Figure 1. TRISS Service and system design.
Space Added Value
The principal space added value is that by looking from above an overview is obtained that can be processed into relevant tree information. The overview enables efficient field data collection. To obtain a second overview a year later is easily repeatable, which enables efficient detection of changes. The fact that satellite derived information can be provided quickly after collection immensely enhances the relation between fieldwork and imagery.
GNSS-positioning permits to match the tree identified on a satellite image and collect field data on the correct tree.
The feasibility study ran between September 2015 and May 2016. The conclusions on TRISS feasibility are generally positive on their potential for so-called “Smarter Cities.” The project showed that by processing the stereo satellite images that a good proportion of trees can be geo-located from space.
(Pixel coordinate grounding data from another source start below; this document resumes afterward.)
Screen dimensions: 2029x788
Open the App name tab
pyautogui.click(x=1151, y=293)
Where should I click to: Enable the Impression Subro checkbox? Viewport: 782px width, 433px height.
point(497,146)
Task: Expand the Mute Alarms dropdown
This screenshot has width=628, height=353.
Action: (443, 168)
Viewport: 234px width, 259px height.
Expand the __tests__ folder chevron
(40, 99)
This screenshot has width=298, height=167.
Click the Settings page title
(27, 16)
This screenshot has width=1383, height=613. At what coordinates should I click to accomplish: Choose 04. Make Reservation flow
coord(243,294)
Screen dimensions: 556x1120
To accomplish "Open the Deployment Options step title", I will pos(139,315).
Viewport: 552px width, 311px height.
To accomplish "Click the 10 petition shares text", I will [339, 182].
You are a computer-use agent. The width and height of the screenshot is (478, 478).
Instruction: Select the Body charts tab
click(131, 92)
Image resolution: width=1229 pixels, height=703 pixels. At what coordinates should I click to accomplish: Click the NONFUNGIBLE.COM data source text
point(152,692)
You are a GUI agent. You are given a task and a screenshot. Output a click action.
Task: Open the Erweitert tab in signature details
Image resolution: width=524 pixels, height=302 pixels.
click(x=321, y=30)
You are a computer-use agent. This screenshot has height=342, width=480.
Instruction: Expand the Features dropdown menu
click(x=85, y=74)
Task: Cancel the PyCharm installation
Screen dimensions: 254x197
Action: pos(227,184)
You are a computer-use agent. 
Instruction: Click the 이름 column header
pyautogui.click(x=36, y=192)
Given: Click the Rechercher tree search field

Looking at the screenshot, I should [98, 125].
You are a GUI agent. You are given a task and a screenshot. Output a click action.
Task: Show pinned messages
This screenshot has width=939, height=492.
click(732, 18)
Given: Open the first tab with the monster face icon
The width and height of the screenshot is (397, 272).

This technique cannot totally replace fieldwork (e.g. the need to positively identify tree type or survey small trees) but the overview and detail as well as the visual nature of the result can be very valuable when carrying out fieldwork and enhance its effectiveness.
A demonstration project will be defined in the coming months. In the Figures below an example is given of identified tree crowns in Amsterdam and of fieldwork carried out in Ireland.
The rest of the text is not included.